What you will do:
Select and copy every row that contains the string "item". Letter case must match.

═════ Provided records

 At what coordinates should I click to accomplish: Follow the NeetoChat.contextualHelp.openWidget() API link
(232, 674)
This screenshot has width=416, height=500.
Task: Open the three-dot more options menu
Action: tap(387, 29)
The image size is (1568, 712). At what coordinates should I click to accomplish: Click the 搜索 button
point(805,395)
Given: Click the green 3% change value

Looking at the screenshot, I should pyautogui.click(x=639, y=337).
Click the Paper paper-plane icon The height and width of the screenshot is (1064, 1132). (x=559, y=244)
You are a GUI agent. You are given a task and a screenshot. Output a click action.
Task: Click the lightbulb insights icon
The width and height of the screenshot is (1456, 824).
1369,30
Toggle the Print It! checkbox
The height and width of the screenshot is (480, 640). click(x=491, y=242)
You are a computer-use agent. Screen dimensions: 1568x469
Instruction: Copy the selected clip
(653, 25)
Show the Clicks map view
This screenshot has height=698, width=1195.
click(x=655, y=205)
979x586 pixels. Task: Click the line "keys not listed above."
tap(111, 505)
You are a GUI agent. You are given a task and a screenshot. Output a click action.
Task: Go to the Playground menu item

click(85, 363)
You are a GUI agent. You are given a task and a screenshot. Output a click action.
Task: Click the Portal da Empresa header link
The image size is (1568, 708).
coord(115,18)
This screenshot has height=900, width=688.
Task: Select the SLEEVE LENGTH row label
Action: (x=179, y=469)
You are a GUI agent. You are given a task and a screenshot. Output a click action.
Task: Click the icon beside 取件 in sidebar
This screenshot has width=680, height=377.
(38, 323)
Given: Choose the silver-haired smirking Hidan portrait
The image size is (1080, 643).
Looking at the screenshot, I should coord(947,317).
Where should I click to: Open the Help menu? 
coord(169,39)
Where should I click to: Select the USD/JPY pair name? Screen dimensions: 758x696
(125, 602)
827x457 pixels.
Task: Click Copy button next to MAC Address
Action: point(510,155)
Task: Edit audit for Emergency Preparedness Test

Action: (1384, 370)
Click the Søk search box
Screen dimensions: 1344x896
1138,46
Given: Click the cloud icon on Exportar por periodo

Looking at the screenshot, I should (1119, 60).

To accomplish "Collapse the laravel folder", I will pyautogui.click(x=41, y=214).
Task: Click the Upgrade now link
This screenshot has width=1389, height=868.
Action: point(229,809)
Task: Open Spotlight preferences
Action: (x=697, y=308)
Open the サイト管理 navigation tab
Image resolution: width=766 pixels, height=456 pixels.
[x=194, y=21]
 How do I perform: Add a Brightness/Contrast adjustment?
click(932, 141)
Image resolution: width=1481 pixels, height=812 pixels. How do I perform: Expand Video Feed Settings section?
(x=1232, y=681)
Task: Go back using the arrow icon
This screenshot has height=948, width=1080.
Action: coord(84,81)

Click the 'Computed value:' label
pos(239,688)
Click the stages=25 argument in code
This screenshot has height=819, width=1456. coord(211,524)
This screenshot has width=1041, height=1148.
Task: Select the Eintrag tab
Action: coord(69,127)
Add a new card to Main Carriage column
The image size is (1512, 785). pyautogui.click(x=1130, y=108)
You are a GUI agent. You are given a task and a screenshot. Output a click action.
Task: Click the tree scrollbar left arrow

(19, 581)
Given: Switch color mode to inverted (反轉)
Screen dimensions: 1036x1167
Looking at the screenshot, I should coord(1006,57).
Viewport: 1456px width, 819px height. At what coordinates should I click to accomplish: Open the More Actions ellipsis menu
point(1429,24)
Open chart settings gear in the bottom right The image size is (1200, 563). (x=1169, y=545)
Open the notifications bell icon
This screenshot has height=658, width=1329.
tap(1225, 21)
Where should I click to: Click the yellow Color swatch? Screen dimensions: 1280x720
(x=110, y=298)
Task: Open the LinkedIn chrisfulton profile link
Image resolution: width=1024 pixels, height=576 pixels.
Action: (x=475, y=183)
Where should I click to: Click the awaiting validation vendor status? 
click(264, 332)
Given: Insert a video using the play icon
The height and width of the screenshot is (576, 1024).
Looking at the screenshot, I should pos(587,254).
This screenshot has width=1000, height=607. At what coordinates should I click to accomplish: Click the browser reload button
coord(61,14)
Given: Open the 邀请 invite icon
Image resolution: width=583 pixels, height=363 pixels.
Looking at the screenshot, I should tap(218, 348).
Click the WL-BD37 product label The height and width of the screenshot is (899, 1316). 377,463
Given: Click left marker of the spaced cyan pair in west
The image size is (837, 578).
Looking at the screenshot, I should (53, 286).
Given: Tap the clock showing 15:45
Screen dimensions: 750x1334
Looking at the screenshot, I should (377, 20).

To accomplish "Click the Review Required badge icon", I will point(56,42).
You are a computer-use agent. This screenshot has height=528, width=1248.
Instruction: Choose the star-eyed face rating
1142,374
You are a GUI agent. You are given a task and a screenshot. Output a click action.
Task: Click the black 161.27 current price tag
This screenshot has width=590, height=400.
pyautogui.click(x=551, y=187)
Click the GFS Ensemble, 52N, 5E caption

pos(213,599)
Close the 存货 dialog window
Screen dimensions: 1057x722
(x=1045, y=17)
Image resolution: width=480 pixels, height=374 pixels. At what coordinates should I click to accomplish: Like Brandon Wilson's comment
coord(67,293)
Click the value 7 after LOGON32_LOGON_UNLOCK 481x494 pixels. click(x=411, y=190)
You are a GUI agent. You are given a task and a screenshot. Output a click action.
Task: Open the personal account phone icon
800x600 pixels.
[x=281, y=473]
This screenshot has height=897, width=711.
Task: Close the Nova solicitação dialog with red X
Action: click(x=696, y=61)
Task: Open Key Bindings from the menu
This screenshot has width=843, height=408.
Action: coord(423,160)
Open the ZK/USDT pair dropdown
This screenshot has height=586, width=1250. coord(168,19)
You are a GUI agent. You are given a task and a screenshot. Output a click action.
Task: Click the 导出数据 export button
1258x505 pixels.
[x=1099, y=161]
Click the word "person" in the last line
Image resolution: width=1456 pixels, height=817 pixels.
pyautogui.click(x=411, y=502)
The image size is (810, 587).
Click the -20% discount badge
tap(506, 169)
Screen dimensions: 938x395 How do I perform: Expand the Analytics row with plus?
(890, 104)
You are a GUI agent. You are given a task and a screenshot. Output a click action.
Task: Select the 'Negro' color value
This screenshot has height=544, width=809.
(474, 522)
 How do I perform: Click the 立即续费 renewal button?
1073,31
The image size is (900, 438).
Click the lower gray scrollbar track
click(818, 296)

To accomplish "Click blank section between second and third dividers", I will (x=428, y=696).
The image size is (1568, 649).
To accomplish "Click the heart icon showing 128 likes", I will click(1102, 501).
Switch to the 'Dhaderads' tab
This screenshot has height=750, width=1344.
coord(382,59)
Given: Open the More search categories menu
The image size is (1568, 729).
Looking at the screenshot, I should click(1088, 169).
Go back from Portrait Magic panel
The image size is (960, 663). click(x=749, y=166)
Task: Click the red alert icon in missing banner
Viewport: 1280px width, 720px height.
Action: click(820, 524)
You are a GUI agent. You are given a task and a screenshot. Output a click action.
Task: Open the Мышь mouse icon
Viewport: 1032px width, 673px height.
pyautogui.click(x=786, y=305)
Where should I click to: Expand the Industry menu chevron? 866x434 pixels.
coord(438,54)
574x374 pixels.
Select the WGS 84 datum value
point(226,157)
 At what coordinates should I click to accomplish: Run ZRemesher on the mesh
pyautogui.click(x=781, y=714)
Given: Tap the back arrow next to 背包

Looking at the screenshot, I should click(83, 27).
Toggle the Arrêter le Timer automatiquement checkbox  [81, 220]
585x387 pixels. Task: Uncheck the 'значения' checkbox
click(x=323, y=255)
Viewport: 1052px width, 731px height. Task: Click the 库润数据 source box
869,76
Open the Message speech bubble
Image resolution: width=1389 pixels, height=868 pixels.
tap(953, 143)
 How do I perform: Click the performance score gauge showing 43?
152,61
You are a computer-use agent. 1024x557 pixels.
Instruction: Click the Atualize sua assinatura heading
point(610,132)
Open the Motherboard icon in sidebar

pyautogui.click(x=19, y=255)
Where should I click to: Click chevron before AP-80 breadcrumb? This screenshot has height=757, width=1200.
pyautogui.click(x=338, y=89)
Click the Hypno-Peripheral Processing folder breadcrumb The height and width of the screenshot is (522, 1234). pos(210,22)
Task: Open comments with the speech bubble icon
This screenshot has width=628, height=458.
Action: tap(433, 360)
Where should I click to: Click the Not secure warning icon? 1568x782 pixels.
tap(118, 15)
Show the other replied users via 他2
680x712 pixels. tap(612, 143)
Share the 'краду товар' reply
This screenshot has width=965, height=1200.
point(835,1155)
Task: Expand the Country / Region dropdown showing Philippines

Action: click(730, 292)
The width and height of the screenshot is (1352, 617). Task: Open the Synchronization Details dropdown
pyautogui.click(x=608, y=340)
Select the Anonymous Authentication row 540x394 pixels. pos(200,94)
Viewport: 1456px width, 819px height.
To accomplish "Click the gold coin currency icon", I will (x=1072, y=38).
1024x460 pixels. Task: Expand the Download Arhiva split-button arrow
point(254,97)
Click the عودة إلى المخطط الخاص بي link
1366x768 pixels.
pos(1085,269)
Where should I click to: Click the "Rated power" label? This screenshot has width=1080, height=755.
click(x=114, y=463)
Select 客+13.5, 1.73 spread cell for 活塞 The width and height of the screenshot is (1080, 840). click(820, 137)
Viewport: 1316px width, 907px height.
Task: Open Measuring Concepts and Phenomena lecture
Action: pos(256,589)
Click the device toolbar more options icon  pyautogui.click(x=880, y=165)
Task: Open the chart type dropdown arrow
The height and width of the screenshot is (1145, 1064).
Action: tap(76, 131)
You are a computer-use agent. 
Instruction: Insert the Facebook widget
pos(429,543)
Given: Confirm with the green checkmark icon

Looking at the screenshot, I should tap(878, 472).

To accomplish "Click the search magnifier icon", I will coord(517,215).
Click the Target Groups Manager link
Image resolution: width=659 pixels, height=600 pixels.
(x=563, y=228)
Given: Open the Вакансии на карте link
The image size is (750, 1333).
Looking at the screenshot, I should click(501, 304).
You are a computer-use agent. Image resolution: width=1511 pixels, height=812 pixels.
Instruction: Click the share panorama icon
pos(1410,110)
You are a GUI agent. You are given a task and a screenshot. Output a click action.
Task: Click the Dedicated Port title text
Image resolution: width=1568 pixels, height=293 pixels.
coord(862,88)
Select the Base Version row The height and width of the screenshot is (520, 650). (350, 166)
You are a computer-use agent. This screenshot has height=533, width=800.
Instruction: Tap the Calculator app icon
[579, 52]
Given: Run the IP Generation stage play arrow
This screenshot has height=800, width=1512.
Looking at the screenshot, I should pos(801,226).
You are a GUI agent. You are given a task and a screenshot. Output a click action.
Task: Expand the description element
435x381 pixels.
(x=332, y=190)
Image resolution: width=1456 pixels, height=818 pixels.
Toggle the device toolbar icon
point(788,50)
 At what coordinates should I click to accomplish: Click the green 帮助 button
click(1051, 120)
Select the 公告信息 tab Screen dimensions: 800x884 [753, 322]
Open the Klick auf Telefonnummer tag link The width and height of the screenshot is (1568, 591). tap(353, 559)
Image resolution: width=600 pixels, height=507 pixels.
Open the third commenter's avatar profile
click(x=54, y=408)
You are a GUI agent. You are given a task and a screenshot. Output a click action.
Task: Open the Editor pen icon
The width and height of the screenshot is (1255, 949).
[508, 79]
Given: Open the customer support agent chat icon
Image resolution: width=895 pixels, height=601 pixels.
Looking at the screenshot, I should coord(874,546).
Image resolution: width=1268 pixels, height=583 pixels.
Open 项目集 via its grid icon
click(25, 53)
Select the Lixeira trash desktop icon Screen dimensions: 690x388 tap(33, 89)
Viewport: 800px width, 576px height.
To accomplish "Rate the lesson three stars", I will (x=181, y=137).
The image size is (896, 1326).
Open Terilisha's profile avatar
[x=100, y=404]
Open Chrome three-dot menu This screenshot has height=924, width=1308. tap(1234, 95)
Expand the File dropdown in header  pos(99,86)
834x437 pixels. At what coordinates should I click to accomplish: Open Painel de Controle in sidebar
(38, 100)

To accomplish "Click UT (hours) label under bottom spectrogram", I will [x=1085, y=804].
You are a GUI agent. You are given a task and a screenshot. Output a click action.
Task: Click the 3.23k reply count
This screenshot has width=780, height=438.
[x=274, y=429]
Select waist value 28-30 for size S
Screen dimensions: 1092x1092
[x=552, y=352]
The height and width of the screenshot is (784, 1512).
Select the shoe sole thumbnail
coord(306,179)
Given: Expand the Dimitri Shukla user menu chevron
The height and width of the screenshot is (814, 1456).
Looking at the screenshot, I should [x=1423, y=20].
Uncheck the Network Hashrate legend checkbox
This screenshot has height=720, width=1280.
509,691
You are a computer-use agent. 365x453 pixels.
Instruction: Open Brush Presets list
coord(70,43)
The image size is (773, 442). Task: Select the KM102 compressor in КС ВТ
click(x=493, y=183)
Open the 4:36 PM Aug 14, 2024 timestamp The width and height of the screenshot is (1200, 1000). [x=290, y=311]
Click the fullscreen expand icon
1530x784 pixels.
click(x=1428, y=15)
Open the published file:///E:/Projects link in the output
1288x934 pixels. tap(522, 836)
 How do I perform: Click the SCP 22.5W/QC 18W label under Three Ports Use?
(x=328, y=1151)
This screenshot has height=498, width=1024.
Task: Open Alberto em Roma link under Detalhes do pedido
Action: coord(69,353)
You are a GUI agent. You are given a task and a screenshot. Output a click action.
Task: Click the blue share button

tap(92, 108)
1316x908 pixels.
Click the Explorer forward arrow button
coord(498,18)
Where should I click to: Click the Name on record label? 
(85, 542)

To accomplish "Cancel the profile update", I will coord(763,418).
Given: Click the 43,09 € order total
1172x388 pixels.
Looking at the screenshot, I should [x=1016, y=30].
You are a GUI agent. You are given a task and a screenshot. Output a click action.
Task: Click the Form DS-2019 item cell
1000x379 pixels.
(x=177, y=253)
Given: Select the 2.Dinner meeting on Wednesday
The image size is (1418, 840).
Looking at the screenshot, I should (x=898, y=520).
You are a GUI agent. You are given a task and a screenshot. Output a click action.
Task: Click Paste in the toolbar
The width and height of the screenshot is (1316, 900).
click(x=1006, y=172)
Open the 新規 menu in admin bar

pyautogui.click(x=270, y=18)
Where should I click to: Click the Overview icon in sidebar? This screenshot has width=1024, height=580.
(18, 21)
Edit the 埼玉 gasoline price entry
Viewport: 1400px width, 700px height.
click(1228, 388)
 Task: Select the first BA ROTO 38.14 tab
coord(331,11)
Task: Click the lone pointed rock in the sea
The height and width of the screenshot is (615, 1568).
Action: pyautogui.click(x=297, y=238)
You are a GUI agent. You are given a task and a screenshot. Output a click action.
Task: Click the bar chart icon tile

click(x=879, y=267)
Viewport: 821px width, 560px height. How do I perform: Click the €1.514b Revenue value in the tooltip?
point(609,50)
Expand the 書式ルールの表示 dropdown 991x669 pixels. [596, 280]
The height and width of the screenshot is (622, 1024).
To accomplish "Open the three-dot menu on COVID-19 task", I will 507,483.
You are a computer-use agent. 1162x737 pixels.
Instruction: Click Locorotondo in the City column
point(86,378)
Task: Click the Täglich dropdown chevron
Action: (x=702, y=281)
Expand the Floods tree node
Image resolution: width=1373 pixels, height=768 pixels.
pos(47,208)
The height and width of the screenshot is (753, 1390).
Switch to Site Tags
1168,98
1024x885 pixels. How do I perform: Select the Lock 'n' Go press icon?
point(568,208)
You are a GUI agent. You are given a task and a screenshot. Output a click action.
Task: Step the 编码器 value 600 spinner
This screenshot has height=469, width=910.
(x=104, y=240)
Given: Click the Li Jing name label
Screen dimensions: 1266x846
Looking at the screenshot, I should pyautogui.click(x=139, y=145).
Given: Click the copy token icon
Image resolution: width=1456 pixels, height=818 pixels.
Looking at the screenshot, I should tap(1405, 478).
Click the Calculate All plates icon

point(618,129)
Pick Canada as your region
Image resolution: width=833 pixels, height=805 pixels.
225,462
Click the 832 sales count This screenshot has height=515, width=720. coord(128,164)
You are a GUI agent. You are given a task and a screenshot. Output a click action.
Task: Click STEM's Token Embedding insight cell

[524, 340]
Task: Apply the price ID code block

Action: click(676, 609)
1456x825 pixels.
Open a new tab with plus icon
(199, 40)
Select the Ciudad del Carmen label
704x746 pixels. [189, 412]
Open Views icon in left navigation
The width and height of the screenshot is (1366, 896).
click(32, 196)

══════════

Answer for this exercise:
Task: Go to the Playground menu item
Task: Click the Form DS-2019 item cell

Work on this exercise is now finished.